[nfs-discuss] Lots of .nfs files being left around

2008-12-03 Thread Frank Batschulat (Home)
On Wed, 03 Dec 2008 12:53:34 +0100, Mike Gerdts  wrote:

> On Wed, Dec 3, 2008 at 4:57 AM, Frank Batschulat (Home)
>  wrote:
>> On Tue, 02 Dec 2008 23:04:39 +0100, Mike Gerdts  wrote:
>>
>>> Unless there is some long-latent bug in CVS, this looks to be a
>>> regression in the NFSv3 client.
>>
>> quite possibly:
>>
>> nfs3_inactive can leave .nfsXXX files behind
>> http://bugs.opensolaris.org/view_bug.do?bug_id=5029852
>
> Ahh... search term should have been .nfsXXX rather than .nfs.  :)
>
> The bug says that the problem exists in 5.10 as well but I have been
> unable to reproduce on S10u4 (different network topology) or S10u6
> (same network topology) against the same NFS file system.  Is there

interesting indeed.

> something that changed in Nevada that would cause this condition to be
> triggered more frequently?

nothing I'm aware of yet as far as V3 is concerned, though that does not
mean there's nothing new in a different path ;-)

what we do have already, but for V4 is:

NFSv4 clients leave too many .nfsXXX files around
http://bugs.opensolaris.org/view_bug.do?bug_id=6636160

though it specifically claims using V3 cures the problem...

so this must be something rather new or yet unknown, would it
be possible to reproduce this somehow ?

---
frankB



[nfs-discuss] Lots of .nfs files being left around

2008-12-03 Thread Frank Batschulat (Home)
On Tue, 02 Dec 2008 23:04:39 +0100, Mike Gerdts  wrote:

> Unless there is some long-latent bug in CVS, this looks to be a
> regression in the NFSv3 client.

quite possibly:

nfs3_inactive can leave .nfsXXX files behind
http://bugs.opensolaris.org/view_bug.do?bug_id=5029852

I've moved the comments to the description, but they are not yet visible,
so here they are for the time being:


While testing fix for 4903465, I found an error path
which could leave behind .nfsXXX files on the server.

If a open file has been renamed or unlinkied then r_unldvp will
be set.  nfs3_inactive() checks if r_unldvp is present and if
so does the remove operation for the .nfs file on the server.
Before we do the remove we unset r_unldvp.

If the thread which is doing the remove gets signalled
before entering rfscall(), then rfscall() will fail returning 
RPC_INTR as the status.

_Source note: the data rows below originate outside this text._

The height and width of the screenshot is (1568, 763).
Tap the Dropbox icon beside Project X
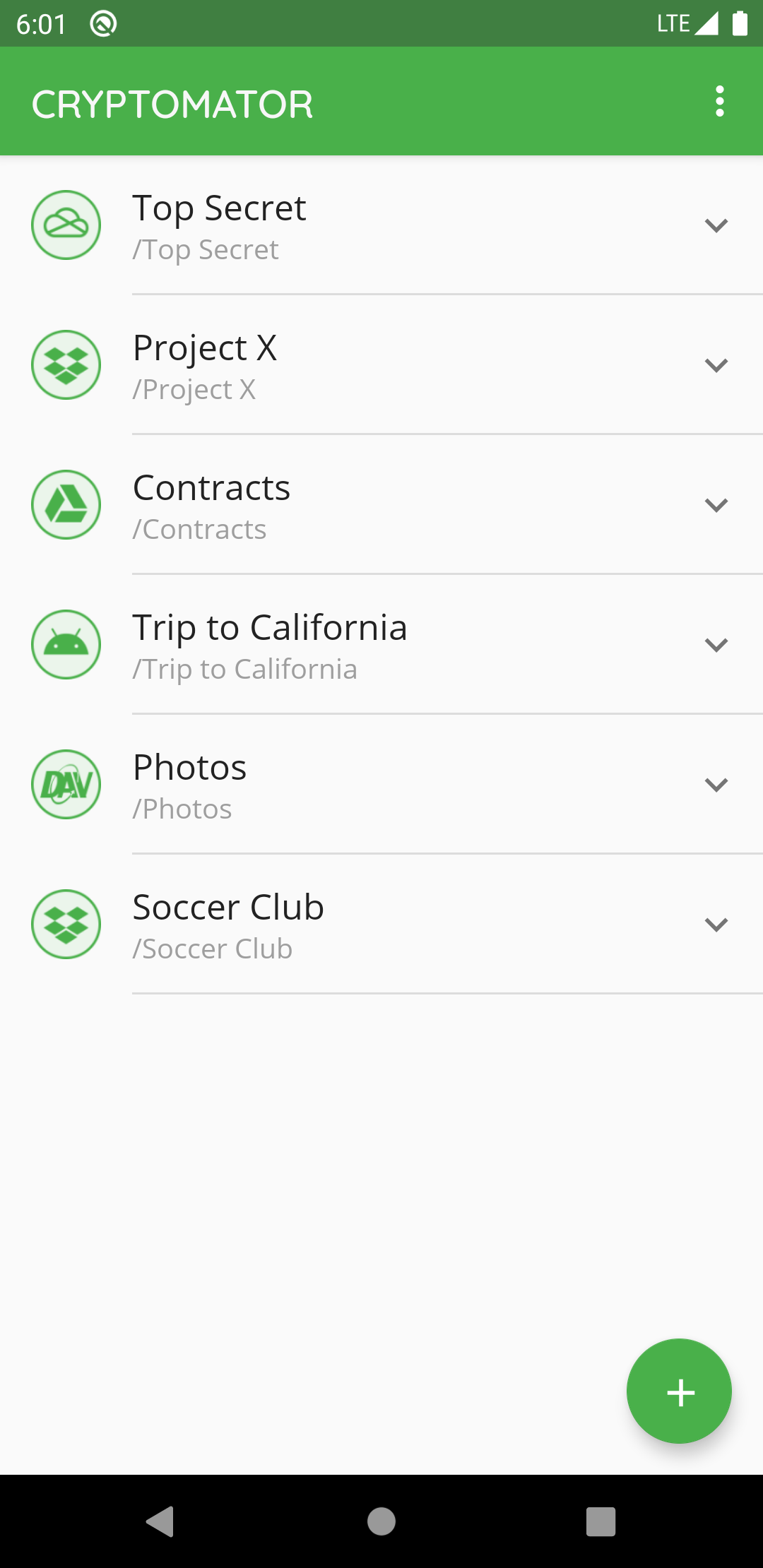[66, 365]
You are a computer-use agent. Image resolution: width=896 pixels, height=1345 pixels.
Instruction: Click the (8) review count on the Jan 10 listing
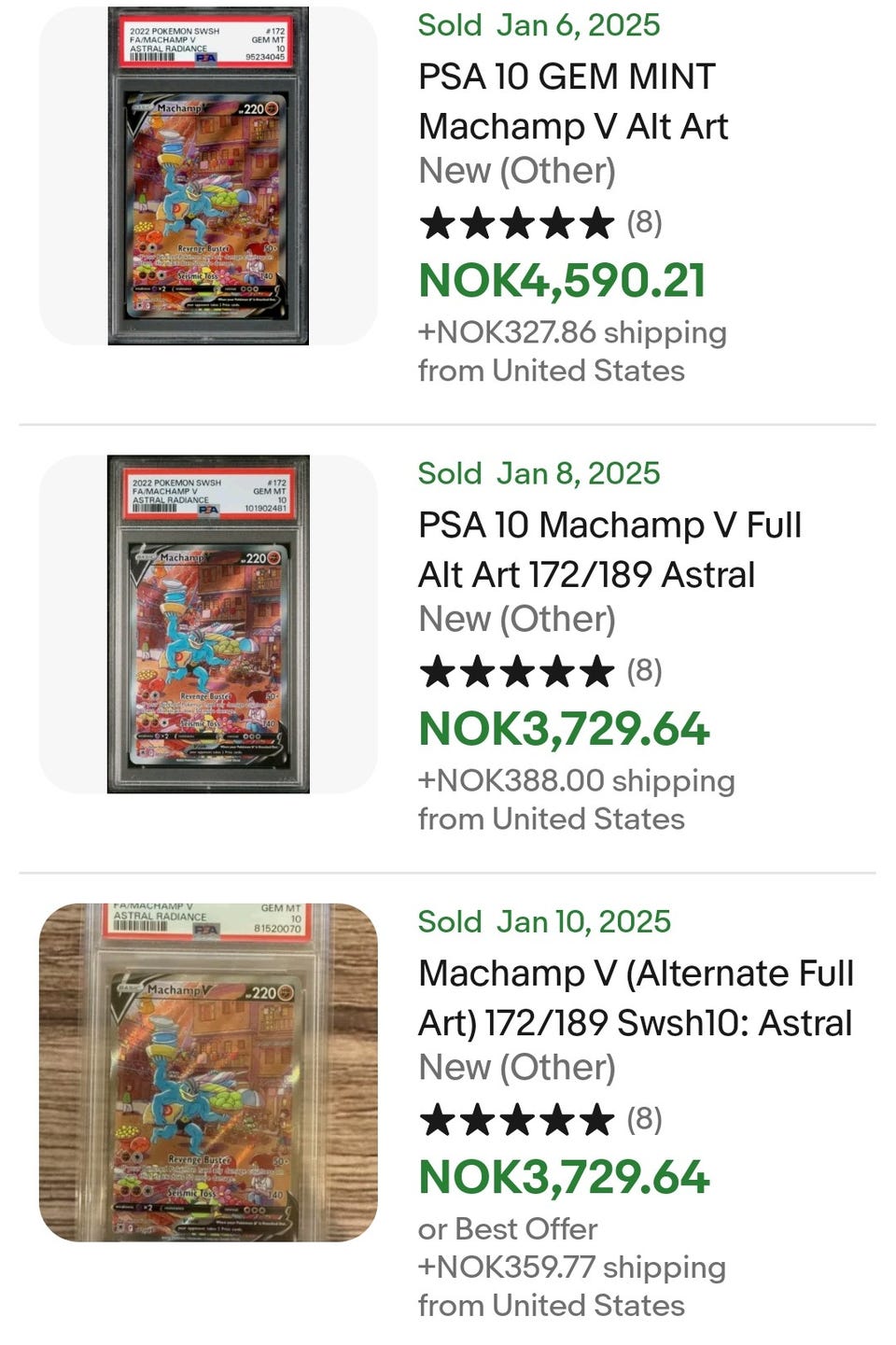644,1119
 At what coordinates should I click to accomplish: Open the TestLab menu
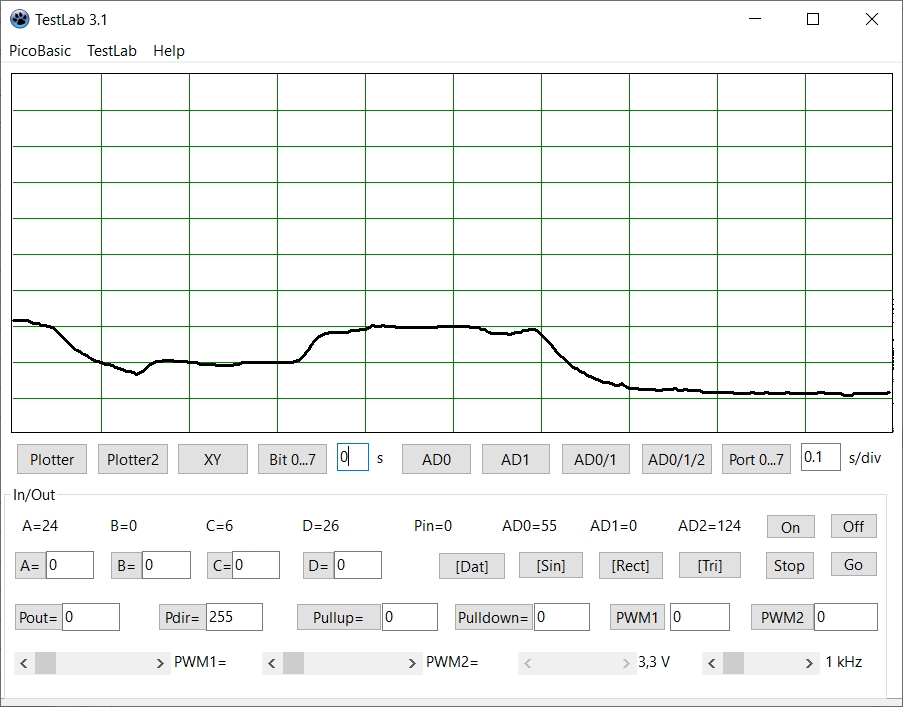112,51
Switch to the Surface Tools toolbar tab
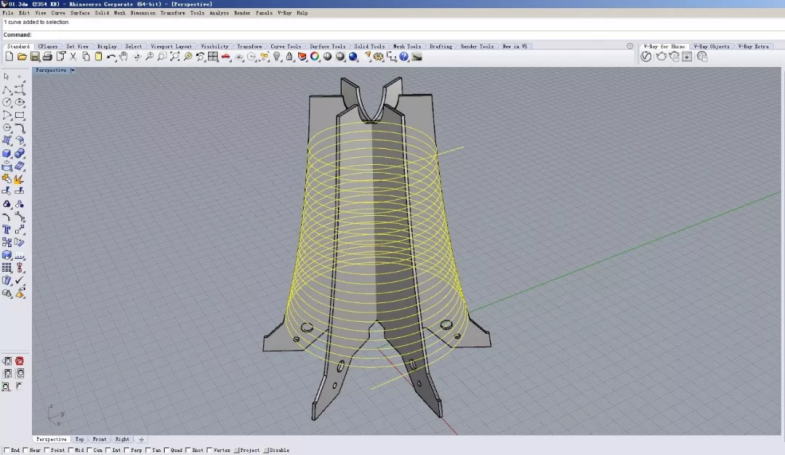Image resolution: width=785 pixels, height=455 pixels. click(326, 46)
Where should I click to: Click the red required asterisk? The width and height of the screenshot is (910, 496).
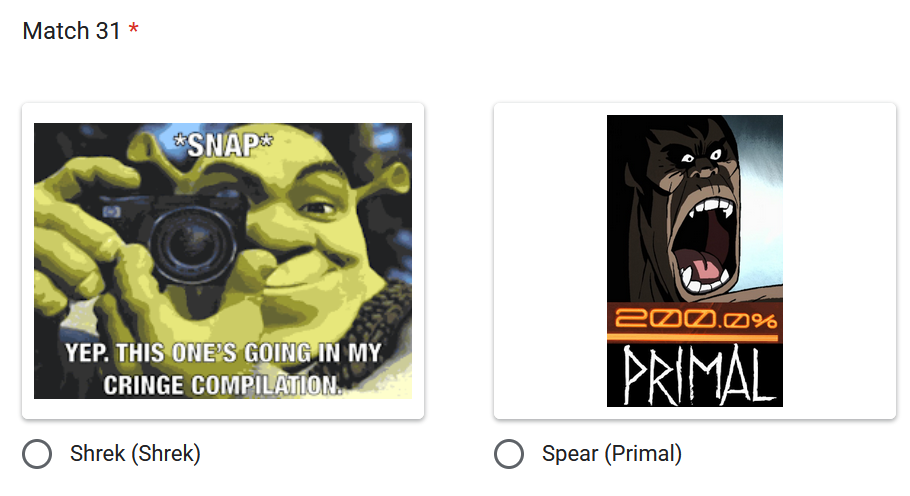pyautogui.click(x=133, y=28)
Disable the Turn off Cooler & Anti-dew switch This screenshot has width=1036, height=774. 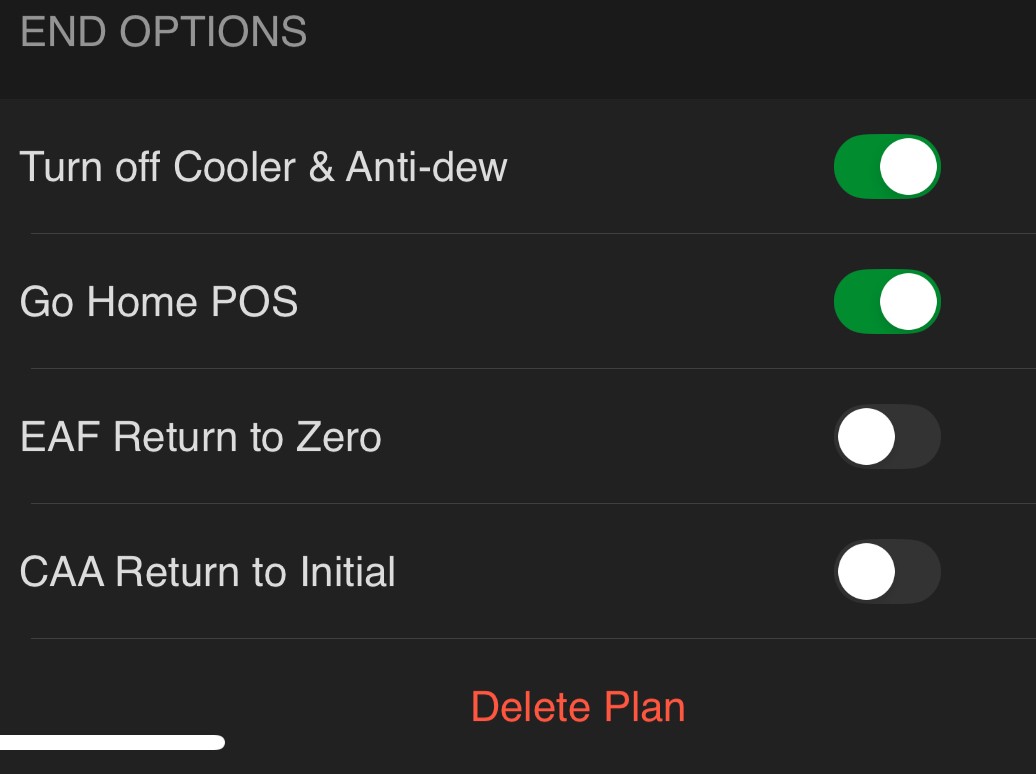pyautogui.click(x=887, y=167)
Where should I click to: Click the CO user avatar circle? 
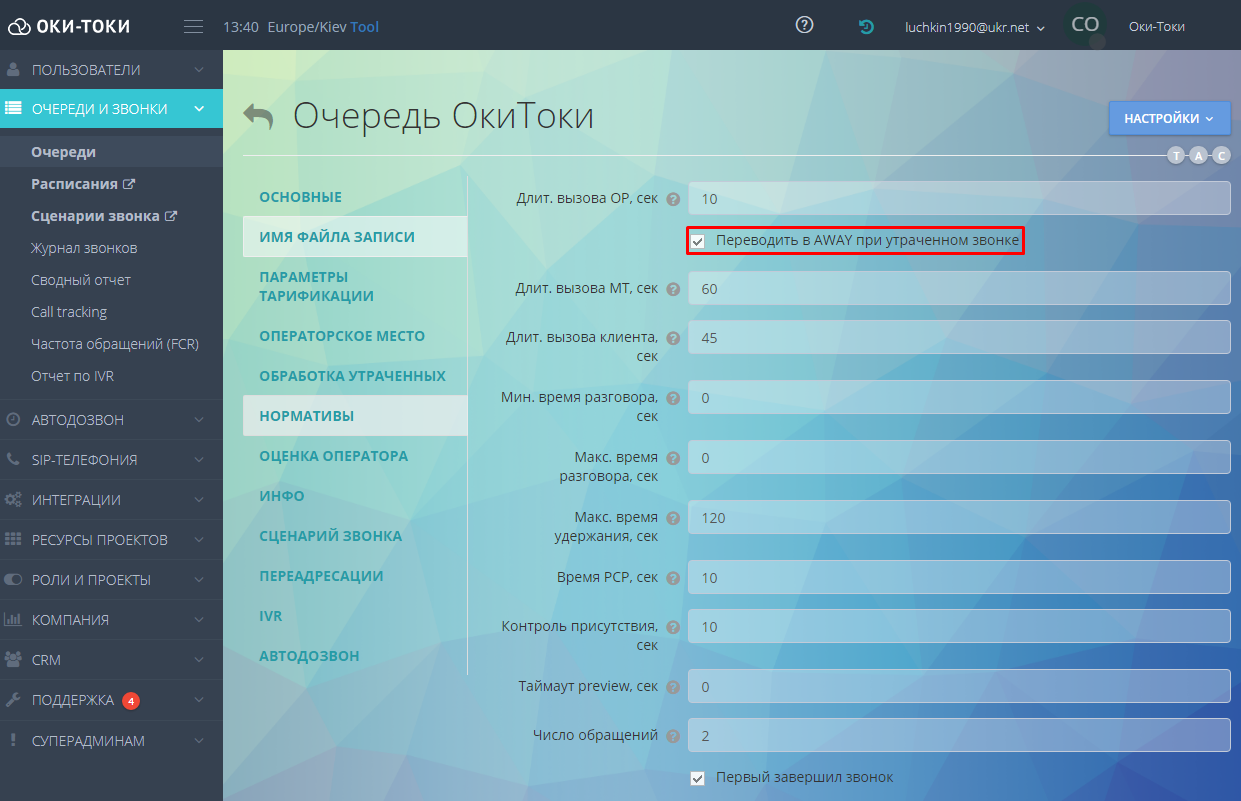[1085, 26]
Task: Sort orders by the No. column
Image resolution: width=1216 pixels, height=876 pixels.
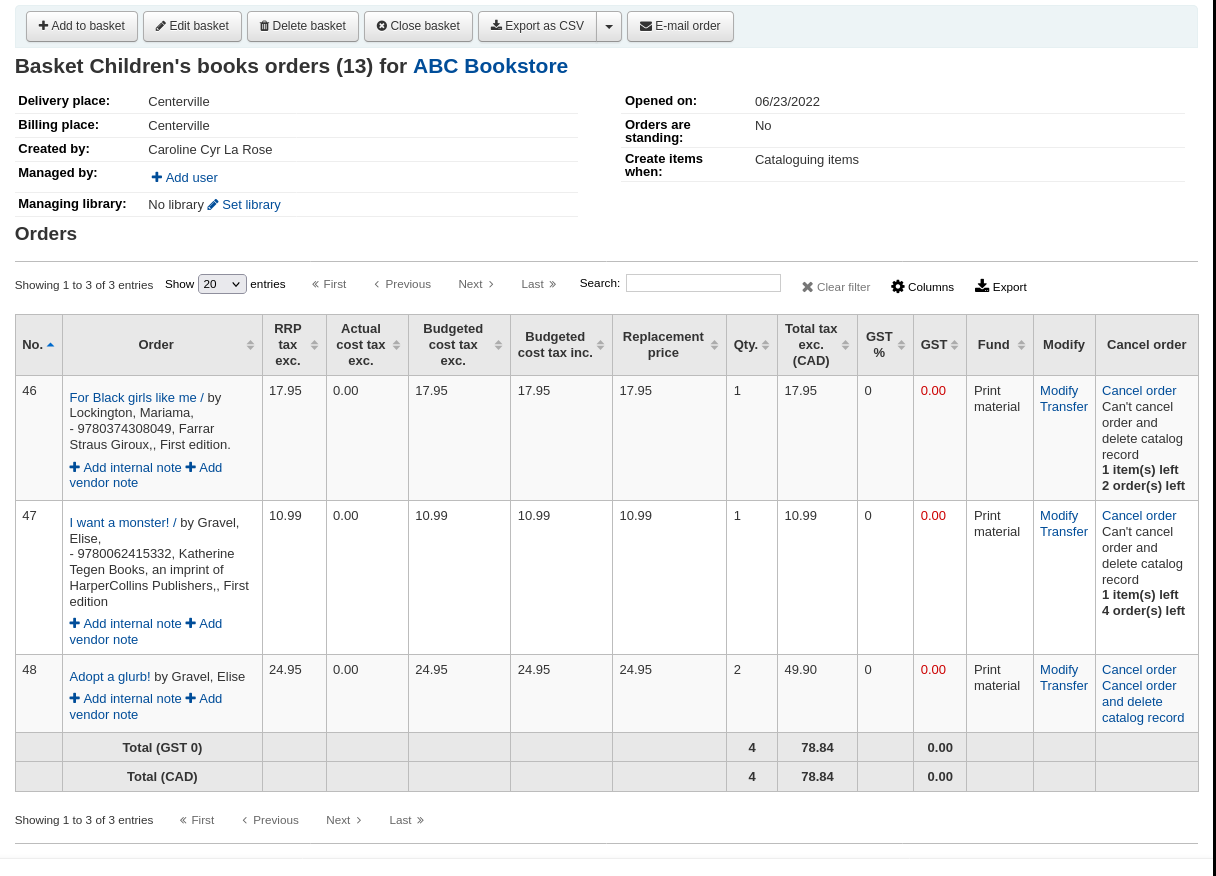Action: 38,344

Back in nfs3_inactive() we do not do 
anything with unldvp if the call has failed. And we add the 
rnode to the free list. So the .nfsXXX file gets left behind. 

The number of files left behind can be huge if we are entering 
nfs3_inactive() through nfs_purge_caches() of a directory and 
the thread gets signalled in between. Since the only place we 
check for the signal is rfscall() in the code  path of 

nfs_purge_caches()
  -> dnlc_purge_vp()
 -> nfs3_inactive()
 -> rfs3call()
-> rfscall()

we will end up with lot of .nfsXXX files on the server.




-- 
frankB

It is always possible to agglutinate multiple separate problems
into a single complex interdependent solution.
In most cases this is a bad idea.



[nfs-discuss] Lots of .nfs files being left around

2008-12-03 Thread Mike Gerdts
On Wed, Dec 3, 2008 at 6:59 AM, Frank Batschulat (Home)
 wrote:
> On Wed, 03 Dec 2008 12:53:34 +0100, Mike Gerdts  wrote:
>
>> On Wed, Dec 3, 2008 at 4:57 AM, Frank Batschulat (Home)
>>  wrote:
>>> On Tue, 02 Dec 2008 23:04:39 +0100, Mike Gerdts  
>>> wrote:
>>>
 Unless there is some long-latent bug in CVS, this looks to be a
 regression in the NFSv3 client.
>>>
>>> quite possibly:
>>>
>>> nfs3_inactive can leave .nfsXXX files behind
>>> http://bugs.opensolaris.org/view_bug.do?bug_id=5029852
>>
>> Ahh... search term should have been .nfsXXX rather than .nfs.  :)
>>
>> The bug says that the problem exists in 5.10 as well but I have been
>> unable to reproduce on S10u4 (different network topology) or S10u6
>> (same network topology) against the same NFS file system.  Is there
>
> interesting indeed.
>
>> something that changed in Nevada that would cause this condition to be
>> triggered more frequently?
>
> nothing I'm aware of yet as far as V3 is concerned, though that does not
> mean there's nothing new in a different path ;-)
>
> what we do have already, but for V4 is:

I was almost sure you were going to say "just use NFSv4".  :)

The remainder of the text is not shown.